Home » Php » PHP: How to create unicode filenames

PHP: How to create unicode filenames

Posted by: admin July 12, 2020 Leave a comment

Questions:

I’m trying to create files with Unicode characters in there filenames. I don’t quite know what encoding I should use, or if it’s possible at all.

I have this file, saved in latin1 encoding:

$h = fopen("unicode_♫.txt", 'w');
fclose($h);

In UTF-8 this would decode as ‘unicode_♫.txt’. It writes it in the latin1 version to the disk (which is obvious?). I need it to be save as it would appear with UTF-8 decoding. I’ve also tried encoding it with UTF-16 but that’s not working either.

I’m using PHP 5.2, and would like this to work with NTFS, ext3 and ext4.

How can this be done?

How to&Answers:

It can’t currently be done on Windows (possibly PHP 5.4 will support this scenario). In PHP, you can only write filenames using the Windows set codepage. If the codepage, does not include the character , you cannot use it. Worse, if you have a file on Windows with such character in its filename, you’ll have trouble accessing it.

In Linux, at least with ext*, it’s a different story. You can use whatever filenames you want, the OS doesn’t care about the encoding. So if you consistently use filenames in UTF-8, you should be OK. UTF-16 is however excluded because filenames cannot include bytes with value 0.

Answer:

for me the code below works well on Win7/ntfs, Apache 2.2.21.0 & PHP 5.3.8.0:

<?php
// this source file is utf-8 encoded

$fileContent = "Content of my file which contains Turkish characters such as şığŞİĞ";

$dirName = 'Dirname with utf-8 chars such as şığŞİĞ';
$fileName = 'Filename with utf-8 chars such as şığŞİĞ';

// converting encodings of names from utf-8 to iso-8859-9 (Turkish)
$encodedDirName = iconv("UTF-8", "ISO-8859-9//TRANSLIT", $dirName);
$encodedFileName = iconv("UTF-8", "ISO-8859-9//TRANSLIT", $fileName);

mkdir($encodedDirName);
file_put_contents("$encodedDirName/$encodedFileName.txt", $fileContent);

you can do same thing for opening files:

<?php
$fileName = "Filename with utf-8 chars such as şığ";
$fileContent = file_get_contents(iconv("UTF-8", "ISO-8859-9//TRANSLIT", "$fileName.txt"));
print $fileContent;

Answer:

Using the com_dotnet PHP extension, you can access Windows’ Scripting.FileSystemObject, and then do everything you want with UTF-8 files/folders names.

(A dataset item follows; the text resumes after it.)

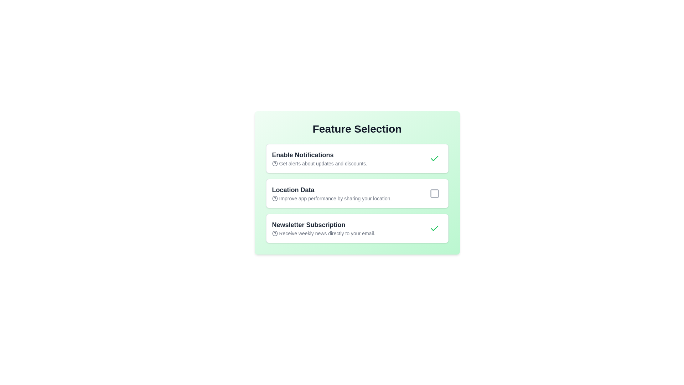 The width and height of the screenshot is (684, 385). Describe the element at coordinates (323, 225) in the screenshot. I see `the text label displaying 'Newsletter Subscription', which is styled in bold and dark gray, positioned prominently as a heading above the subscription feature description` at that location.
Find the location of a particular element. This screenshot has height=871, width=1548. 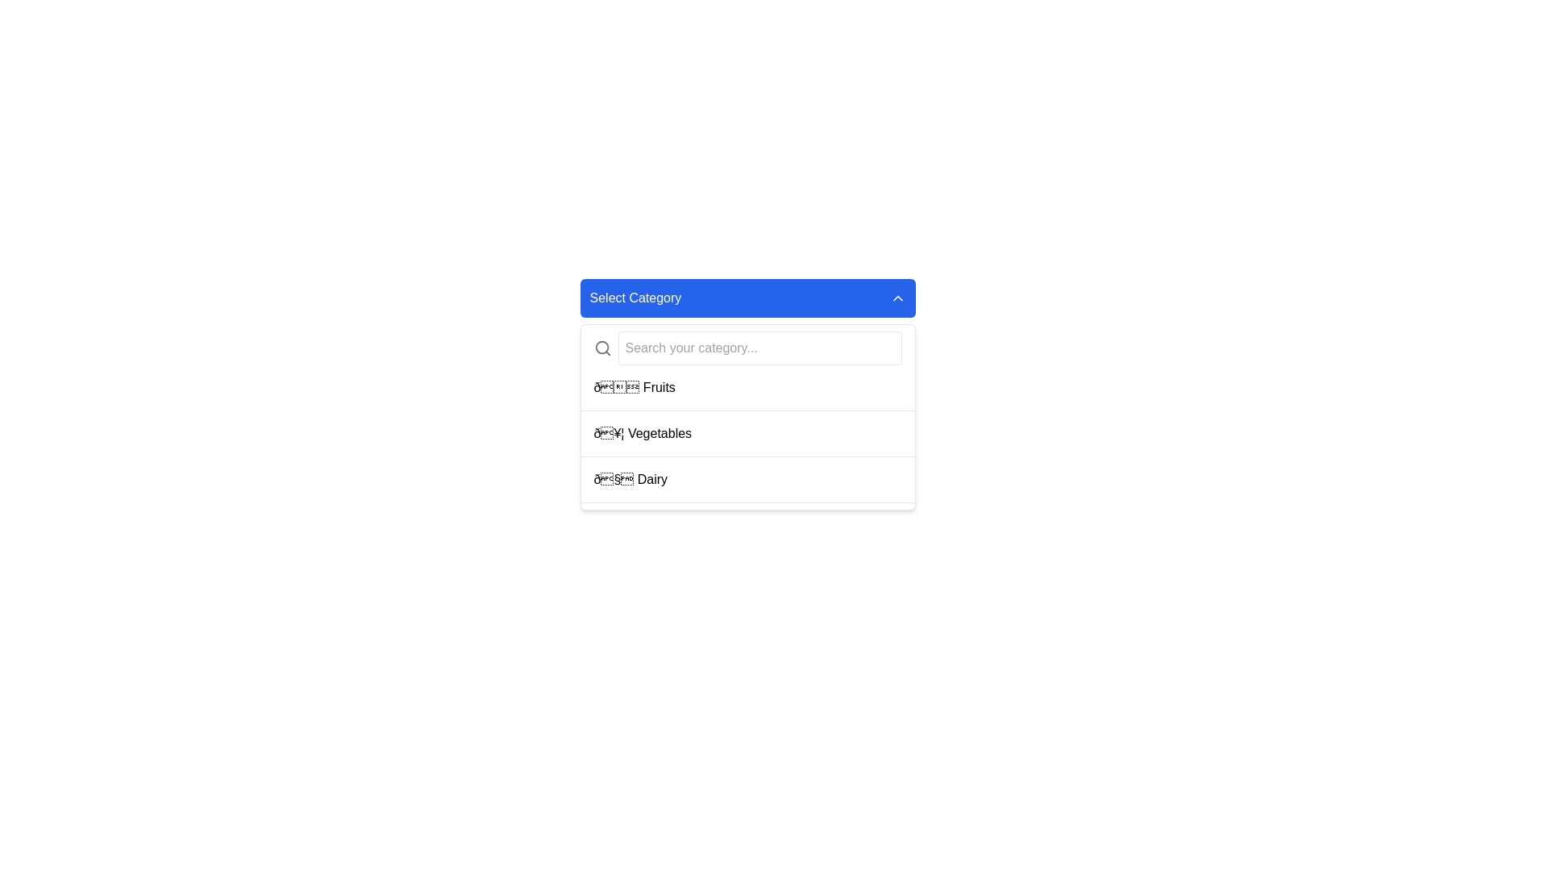

the magnifying glass search icon located inside the blue-bordered dropdown titled 'Select Category' is located at coordinates (602, 348).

I packaged this as a PHP stream wrapper, so it’s very easy to use :

https://github.com/nicolas-grekas/Patchwork-UTF8/blob/lab-windows-fs/class/Patchwork/Utf8/WinFsStreamWrapper.php

First verify that the com_dotnet extension is enabled in your php.ini
then enable the wrapper with:

stream_wrapper_register('win', 'Patchwork\Utf8\WinFsStreamWrapper');

Finally, use the functions you’re used to (mkdir, fopen, rename, etc.), but prefix your path with win://

For example:

<?php
$dir_name = "Depósito";
mkdir('win://' . $dir_name );
?>

Answer:

Filenames do not have a notion of encoding. You have to figure out the filename by other means. The only important point for your situation is that in most filesystems a filename is a null-terminated *byte*string, but in NTFS it is a null-terminated 16-bit-string. Consequently, you cannot use the standard fopen-type functions to access all possible NTFS filenames.

However, if you have obtained the NTFS filename of an existing file by other means, you can use the Windows API function GetShortPathName to obtain the short name of the file, which you can use in fopen. I don’t know if PHP lets you access Windows API functions, though, but perhaps someone has written a module or plugin for that.